(Data for this exercise):
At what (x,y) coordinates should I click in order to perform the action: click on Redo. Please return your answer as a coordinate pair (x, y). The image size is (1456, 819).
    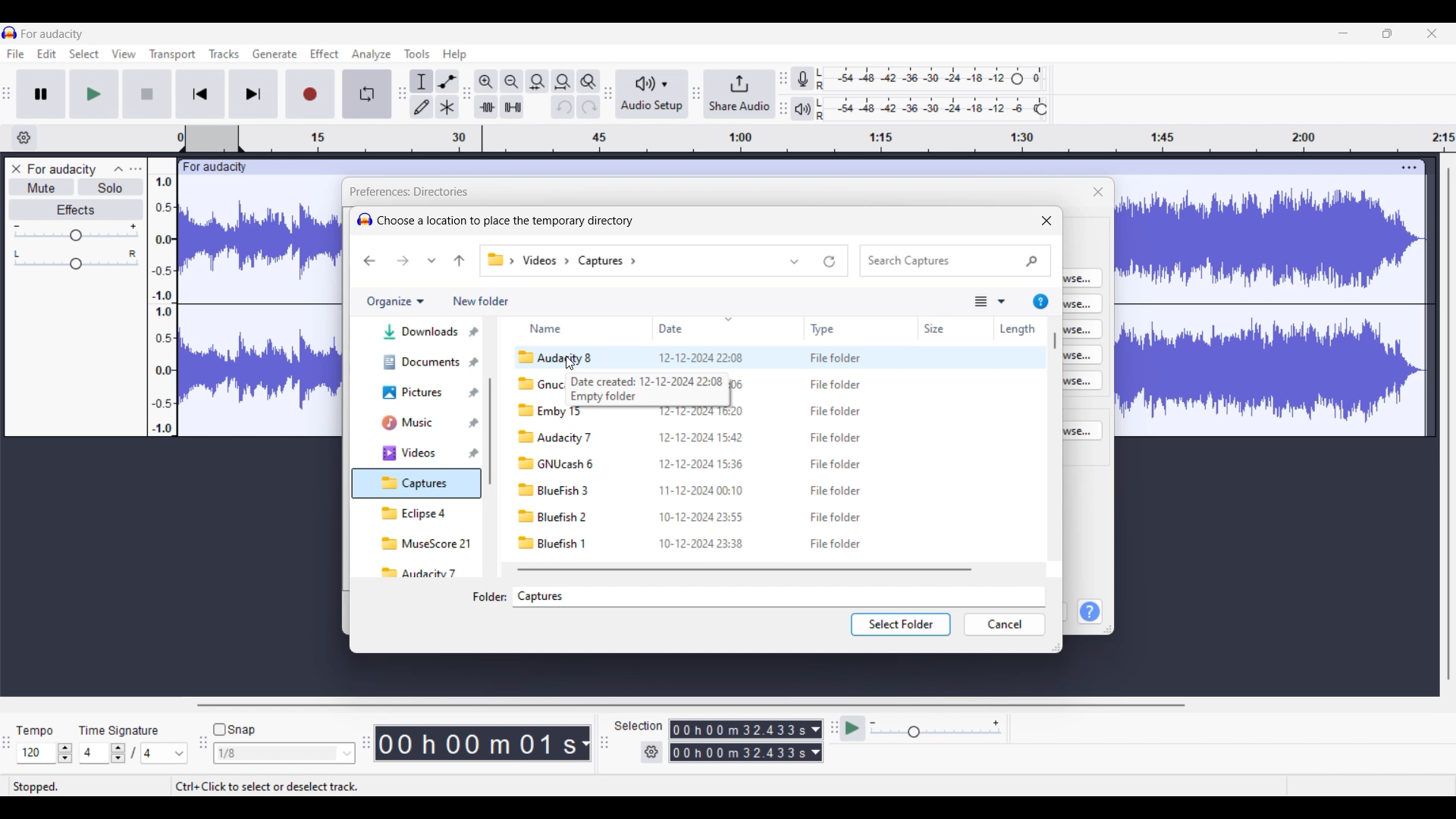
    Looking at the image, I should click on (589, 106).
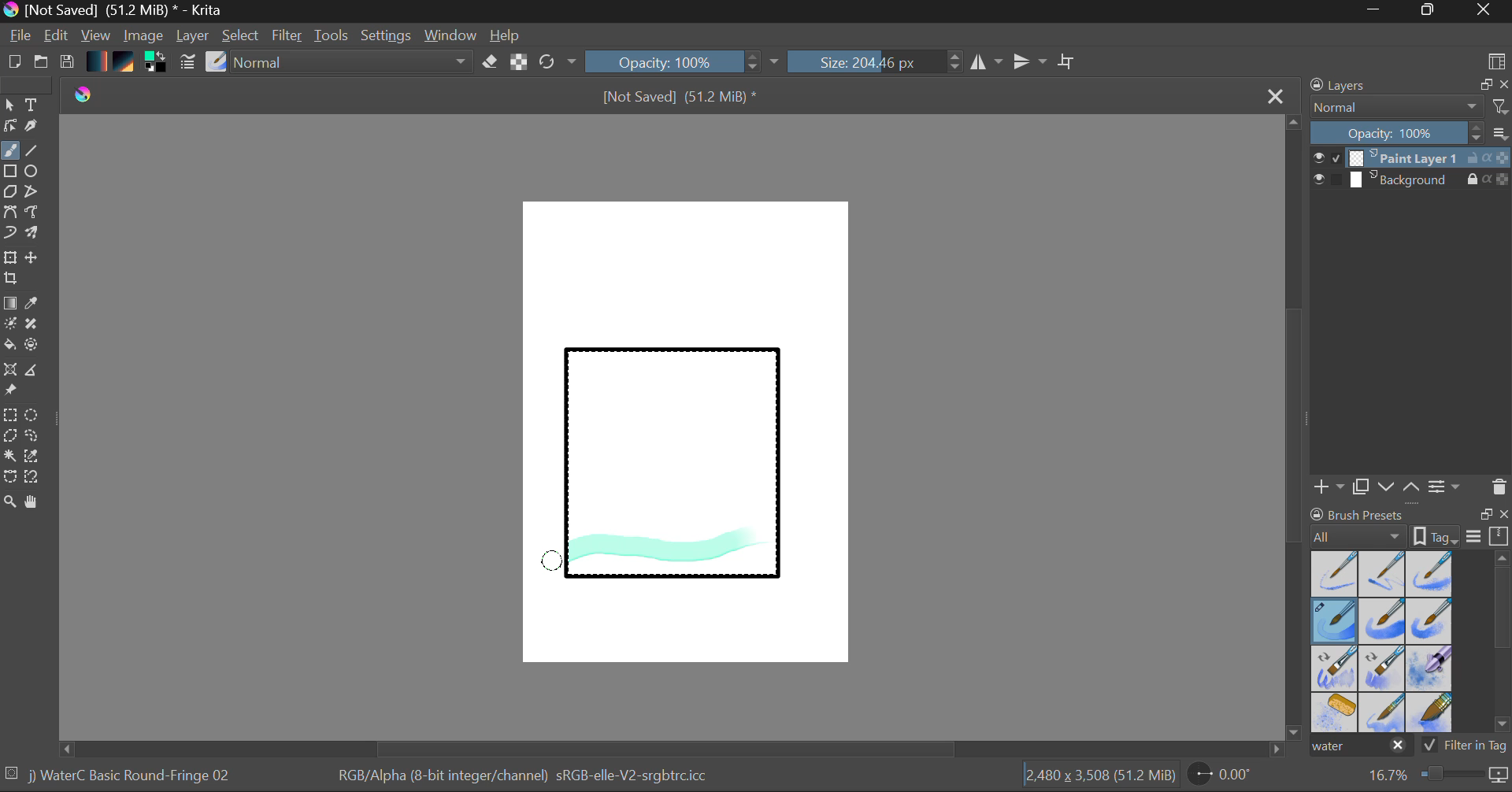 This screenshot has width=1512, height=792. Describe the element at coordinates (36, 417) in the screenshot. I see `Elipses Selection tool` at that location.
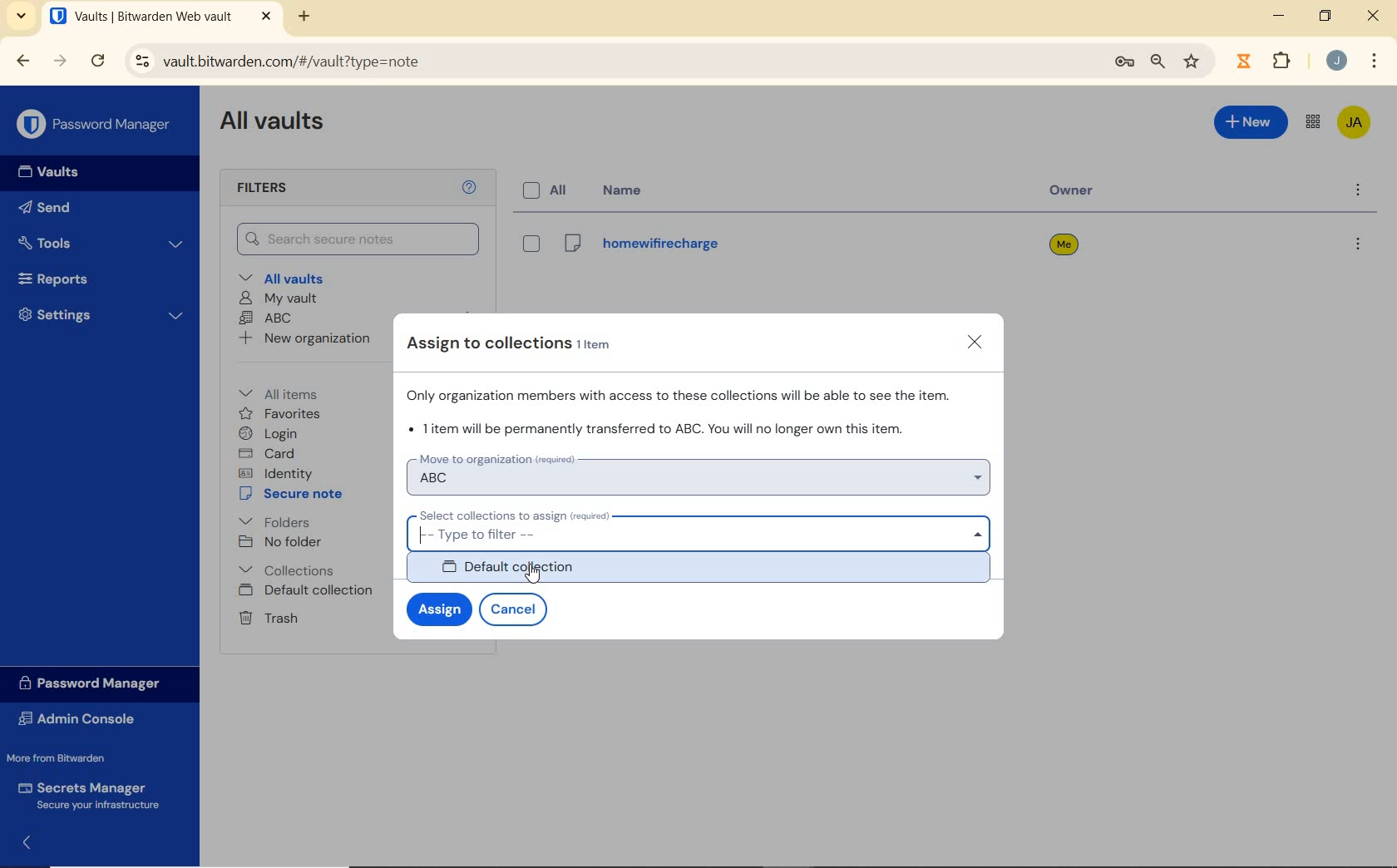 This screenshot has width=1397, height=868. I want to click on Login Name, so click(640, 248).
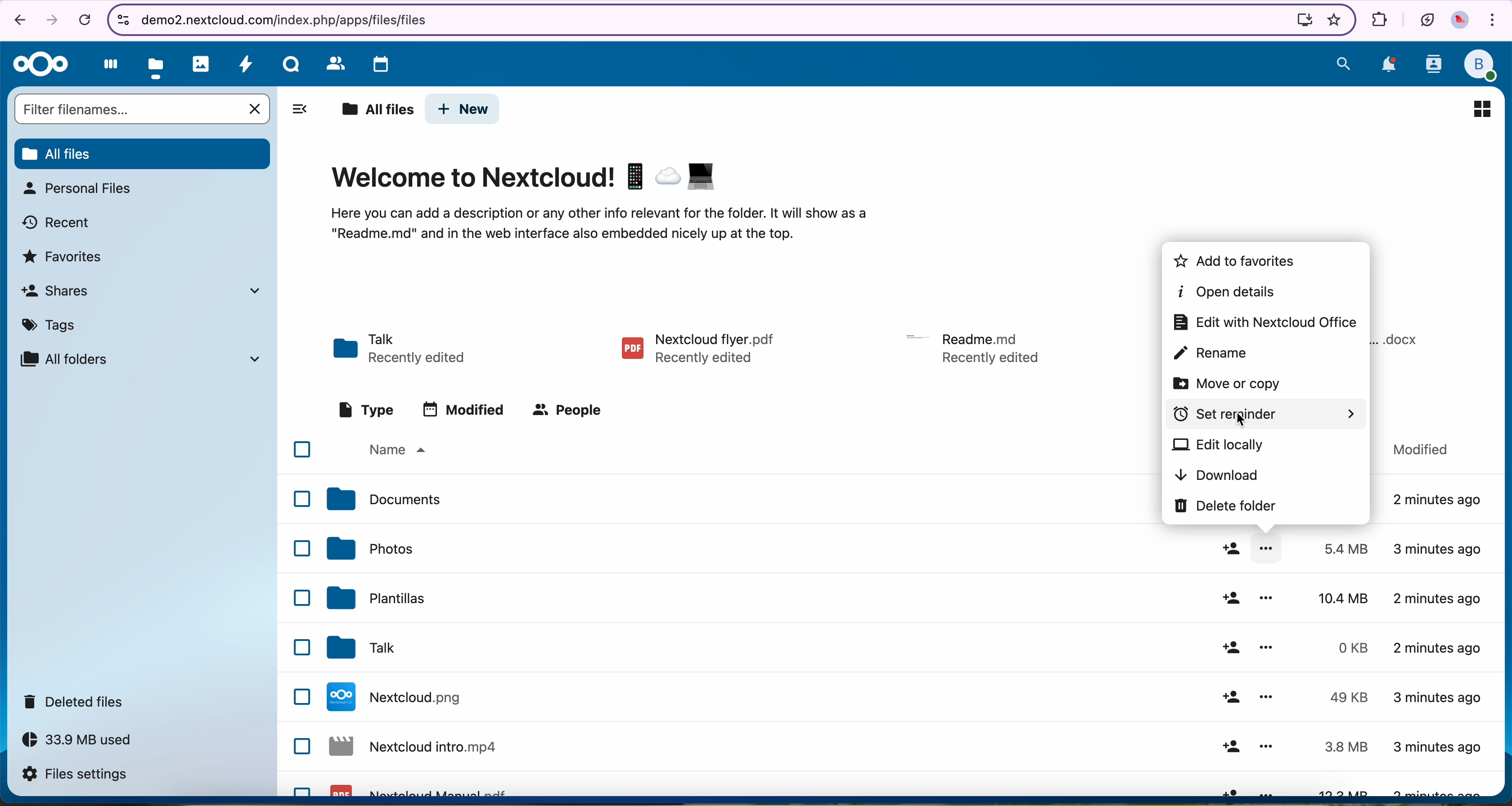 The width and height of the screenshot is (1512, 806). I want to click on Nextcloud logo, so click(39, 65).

(Goal of the exercise):
Reproduce the lines word for word, from the first line through the line containing "This screenshot has width=1512, height=792.", including both of them. Leave the pictures out of your answer.

(Answer to the problem):
At what (x,y) coordinates should I click in order to perform the action: click on Redo. Please return your answer as a coordinate pair (x, y). The image size is (1456, 819).
    Looking at the image, I should click on (589, 106).
 This screenshot has width=1512, height=792. Describe the element at coordinates (36, 417) in the screenshot. I see `Elipses Selection tool` at that location.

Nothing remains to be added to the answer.